PROBLEM TO SOLVE >> Print the data below exactly, but only the lines from the one containing "The width and height of the screenshot is (1999, 1146)." down to the one containing "is (2048, 1178).", inclusive.

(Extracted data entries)
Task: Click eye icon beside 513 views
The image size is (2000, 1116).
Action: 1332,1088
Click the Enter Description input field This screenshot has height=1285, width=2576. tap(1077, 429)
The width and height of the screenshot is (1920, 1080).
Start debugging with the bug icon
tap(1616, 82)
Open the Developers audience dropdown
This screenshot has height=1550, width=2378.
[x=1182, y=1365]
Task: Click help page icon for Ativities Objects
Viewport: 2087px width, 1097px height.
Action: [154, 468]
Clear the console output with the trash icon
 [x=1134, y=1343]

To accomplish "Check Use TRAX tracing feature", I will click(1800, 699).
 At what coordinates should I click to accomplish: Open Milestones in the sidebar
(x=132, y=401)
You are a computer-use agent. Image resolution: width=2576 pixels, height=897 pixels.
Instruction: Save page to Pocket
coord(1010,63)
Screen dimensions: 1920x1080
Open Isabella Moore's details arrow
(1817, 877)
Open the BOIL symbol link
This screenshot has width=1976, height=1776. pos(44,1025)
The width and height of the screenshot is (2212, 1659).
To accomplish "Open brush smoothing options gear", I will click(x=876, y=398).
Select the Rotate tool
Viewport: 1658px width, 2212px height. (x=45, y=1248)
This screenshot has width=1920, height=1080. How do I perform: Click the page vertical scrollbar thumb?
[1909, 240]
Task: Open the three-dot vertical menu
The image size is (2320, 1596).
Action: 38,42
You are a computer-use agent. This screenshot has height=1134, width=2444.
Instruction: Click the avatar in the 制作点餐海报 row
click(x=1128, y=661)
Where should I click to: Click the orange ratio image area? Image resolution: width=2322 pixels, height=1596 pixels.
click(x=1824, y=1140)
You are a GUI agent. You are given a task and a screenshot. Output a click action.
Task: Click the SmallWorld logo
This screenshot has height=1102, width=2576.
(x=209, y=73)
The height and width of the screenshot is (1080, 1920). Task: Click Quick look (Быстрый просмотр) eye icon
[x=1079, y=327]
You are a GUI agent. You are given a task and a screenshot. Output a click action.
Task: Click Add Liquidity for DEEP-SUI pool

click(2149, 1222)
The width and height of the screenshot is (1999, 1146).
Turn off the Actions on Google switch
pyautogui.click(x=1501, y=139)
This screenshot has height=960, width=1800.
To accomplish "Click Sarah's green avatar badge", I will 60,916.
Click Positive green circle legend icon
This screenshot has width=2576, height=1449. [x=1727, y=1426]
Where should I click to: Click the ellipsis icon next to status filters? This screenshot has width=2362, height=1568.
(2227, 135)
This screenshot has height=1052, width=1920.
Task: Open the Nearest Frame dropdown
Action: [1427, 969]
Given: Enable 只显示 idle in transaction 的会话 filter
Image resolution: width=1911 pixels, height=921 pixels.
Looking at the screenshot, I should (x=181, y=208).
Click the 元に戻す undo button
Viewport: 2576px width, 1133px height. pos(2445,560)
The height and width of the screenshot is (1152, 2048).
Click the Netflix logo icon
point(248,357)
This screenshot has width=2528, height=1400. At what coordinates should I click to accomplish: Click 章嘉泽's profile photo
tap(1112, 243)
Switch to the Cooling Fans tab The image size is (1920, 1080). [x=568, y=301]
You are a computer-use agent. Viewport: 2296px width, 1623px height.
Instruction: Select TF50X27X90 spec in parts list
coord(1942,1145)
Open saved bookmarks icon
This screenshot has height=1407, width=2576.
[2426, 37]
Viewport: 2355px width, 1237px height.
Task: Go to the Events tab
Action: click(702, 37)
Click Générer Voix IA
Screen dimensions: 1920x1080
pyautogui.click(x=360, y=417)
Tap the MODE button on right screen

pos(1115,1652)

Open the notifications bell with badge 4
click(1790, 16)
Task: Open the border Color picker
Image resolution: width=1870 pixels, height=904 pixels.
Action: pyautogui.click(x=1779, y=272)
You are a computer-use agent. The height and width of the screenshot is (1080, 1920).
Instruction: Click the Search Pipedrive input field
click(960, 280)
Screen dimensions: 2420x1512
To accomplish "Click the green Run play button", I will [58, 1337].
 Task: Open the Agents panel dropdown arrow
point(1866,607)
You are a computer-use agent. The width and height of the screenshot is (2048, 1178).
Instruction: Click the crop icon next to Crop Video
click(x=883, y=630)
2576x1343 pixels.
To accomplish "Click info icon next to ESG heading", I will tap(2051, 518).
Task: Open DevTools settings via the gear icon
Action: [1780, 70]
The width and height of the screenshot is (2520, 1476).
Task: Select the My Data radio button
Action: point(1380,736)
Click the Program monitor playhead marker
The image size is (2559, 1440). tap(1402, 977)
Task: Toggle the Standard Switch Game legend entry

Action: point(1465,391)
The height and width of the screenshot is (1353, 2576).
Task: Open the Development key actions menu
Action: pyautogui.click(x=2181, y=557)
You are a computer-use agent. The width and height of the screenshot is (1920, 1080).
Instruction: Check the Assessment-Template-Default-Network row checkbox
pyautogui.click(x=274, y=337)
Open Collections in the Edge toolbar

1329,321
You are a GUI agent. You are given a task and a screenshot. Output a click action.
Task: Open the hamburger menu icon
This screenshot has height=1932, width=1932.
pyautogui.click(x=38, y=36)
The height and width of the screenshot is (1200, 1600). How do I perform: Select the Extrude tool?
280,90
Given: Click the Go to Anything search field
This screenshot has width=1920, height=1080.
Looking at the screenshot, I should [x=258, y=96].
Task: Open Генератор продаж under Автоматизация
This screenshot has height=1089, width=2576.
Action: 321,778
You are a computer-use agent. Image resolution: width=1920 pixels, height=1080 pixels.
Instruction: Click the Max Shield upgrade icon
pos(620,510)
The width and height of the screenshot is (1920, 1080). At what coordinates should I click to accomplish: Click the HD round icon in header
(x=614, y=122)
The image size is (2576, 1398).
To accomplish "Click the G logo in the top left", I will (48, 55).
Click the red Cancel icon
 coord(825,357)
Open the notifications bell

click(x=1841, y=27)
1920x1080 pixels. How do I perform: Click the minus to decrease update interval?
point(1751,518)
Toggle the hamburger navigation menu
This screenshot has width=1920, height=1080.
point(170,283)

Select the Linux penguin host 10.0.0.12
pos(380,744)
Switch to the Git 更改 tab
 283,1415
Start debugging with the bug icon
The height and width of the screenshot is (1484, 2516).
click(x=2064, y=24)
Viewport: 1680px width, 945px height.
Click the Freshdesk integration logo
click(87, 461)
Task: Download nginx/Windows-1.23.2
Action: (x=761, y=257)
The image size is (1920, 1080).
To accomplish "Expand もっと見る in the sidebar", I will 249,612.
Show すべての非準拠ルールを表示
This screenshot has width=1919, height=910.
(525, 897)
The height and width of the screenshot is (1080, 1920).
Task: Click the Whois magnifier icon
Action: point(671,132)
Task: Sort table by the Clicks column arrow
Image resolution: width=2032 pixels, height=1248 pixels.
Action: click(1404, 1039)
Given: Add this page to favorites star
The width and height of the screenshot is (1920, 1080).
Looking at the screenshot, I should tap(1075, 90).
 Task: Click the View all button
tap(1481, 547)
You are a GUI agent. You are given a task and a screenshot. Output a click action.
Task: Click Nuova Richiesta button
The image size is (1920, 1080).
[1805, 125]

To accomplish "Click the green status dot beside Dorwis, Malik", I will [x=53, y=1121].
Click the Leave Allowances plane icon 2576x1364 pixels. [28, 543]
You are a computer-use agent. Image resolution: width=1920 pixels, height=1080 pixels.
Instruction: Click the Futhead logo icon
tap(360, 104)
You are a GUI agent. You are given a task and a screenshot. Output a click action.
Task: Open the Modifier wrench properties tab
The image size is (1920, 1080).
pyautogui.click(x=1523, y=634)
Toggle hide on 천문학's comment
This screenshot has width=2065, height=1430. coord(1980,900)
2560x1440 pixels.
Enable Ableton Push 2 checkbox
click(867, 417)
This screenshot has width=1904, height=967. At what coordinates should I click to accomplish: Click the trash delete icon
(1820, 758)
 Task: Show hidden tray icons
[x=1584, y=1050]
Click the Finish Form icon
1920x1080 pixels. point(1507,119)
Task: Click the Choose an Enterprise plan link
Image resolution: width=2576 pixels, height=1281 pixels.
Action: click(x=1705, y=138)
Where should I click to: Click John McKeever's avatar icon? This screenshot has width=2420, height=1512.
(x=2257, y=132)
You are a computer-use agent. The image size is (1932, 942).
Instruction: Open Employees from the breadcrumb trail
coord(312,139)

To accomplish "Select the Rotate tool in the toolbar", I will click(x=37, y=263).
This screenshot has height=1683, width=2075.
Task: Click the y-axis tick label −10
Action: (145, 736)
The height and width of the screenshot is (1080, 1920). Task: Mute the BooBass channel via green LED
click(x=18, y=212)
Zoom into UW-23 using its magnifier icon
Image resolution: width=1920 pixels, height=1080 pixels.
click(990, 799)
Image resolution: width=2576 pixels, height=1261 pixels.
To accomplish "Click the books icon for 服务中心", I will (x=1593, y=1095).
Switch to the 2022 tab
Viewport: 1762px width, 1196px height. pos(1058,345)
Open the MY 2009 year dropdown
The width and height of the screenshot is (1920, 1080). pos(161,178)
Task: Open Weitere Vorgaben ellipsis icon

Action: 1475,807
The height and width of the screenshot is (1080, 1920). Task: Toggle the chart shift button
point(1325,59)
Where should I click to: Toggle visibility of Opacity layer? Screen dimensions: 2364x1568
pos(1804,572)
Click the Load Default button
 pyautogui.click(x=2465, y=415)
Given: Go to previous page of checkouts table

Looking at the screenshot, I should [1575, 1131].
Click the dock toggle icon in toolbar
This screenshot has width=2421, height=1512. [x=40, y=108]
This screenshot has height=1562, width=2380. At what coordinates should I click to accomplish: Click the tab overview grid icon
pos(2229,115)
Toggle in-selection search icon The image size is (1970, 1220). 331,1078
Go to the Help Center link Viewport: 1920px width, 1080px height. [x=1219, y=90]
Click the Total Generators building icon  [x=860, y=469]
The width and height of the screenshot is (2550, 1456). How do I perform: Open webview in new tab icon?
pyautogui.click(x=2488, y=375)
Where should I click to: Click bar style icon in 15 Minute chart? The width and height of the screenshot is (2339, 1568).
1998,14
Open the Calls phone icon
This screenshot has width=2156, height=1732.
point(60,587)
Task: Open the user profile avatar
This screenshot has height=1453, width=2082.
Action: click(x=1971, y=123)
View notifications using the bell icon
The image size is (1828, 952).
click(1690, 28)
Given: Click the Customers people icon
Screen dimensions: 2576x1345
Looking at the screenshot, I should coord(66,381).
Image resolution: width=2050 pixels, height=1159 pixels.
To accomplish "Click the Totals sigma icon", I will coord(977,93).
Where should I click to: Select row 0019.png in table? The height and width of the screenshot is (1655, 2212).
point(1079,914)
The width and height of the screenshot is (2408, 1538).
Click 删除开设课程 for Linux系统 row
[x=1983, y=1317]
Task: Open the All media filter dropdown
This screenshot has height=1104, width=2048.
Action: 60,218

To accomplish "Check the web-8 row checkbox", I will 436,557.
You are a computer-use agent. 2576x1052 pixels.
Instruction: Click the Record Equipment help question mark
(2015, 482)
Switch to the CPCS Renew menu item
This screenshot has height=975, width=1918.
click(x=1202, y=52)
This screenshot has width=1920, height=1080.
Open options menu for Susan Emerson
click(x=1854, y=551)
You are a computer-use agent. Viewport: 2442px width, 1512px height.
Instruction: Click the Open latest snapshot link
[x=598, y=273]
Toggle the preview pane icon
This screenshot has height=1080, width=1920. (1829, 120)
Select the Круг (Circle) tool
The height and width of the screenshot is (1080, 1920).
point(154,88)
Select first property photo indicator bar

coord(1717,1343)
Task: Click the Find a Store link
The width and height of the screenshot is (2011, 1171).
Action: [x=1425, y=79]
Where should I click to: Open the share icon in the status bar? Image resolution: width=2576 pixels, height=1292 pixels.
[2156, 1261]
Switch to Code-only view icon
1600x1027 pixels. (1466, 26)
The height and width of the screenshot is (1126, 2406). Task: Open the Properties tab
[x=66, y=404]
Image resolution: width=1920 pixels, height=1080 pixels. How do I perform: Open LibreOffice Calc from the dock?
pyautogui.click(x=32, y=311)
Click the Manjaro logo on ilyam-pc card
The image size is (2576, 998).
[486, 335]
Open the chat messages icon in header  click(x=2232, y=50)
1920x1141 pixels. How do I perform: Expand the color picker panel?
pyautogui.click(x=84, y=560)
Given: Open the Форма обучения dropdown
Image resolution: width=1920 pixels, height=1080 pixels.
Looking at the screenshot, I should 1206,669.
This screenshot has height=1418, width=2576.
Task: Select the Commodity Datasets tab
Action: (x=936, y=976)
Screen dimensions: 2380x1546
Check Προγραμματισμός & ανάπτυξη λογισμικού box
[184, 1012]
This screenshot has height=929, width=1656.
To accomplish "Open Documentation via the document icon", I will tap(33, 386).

OUTPUT OF THE TASK >>
The width and height of the screenshot is (1999, 1146).
Turn off the Actions on Google switch
pyautogui.click(x=1501, y=139)
This screenshot has height=960, width=1800.
To accomplish "Click Sarah's green avatar badge", I will 60,916.
Click Positive green circle legend icon
This screenshot has width=2576, height=1449. [x=1727, y=1426]
Where should I click to: Click the ellipsis icon next to status filters? This screenshot has width=2362, height=1568.
(2227, 135)
This screenshot has height=1052, width=1920.
Task: Open the Nearest Frame dropdown
Action: [1427, 969]
Given: Enable 只显示 idle in transaction 的会话 filter
Image resolution: width=1911 pixels, height=921 pixels.
Looking at the screenshot, I should (x=181, y=208).
Click the 元に戻す undo button
Viewport: 2576px width, 1133px height. pos(2445,560)
The height and width of the screenshot is (1152, 2048).
Click the Netflix logo icon
point(248,357)
This screenshot has width=2528, height=1400. At what coordinates should I click to accomplish: Click 章嘉泽's profile photo
tap(1112, 243)
Switch to the Cooling Fans tab The image size is (1920, 1080). [x=568, y=301]
You are a computer-use agent. Viewport: 2296px width, 1623px height.
Instruction: Select TF50X27X90 spec in parts list
coord(1942,1145)
Open saved bookmarks icon
This screenshot has height=1407, width=2576.
[2426, 37]
Viewport: 2355px width, 1237px height.
Task: Go to the Events tab
Action: click(702, 37)
Click Générer Voix IA
Screen dimensions: 1920x1080
pyautogui.click(x=360, y=417)
Tap the MODE button on right screen

pos(1115,1652)

Open the notifications bell with badge 4
click(1790, 16)
Task: Open the border Color picker
Image resolution: width=1870 pixels, height=904 pixels.
Action: pyautogui.click(x=1779, y=272)
You are a computer-use agent. The height and width of the screenshot is (1080, 1920).
Instruction: Click the Search Pipedrive input field
click(960, 280)
Screen dimensions: 2420x1512
To accomplish "Click the green Run play button", I will [58, 1337].
 Task: Open the Agents panel dropdown arrow
point(1866,607)
You are a computer-use agent. The width and height of the screenshot is (2048, 1178).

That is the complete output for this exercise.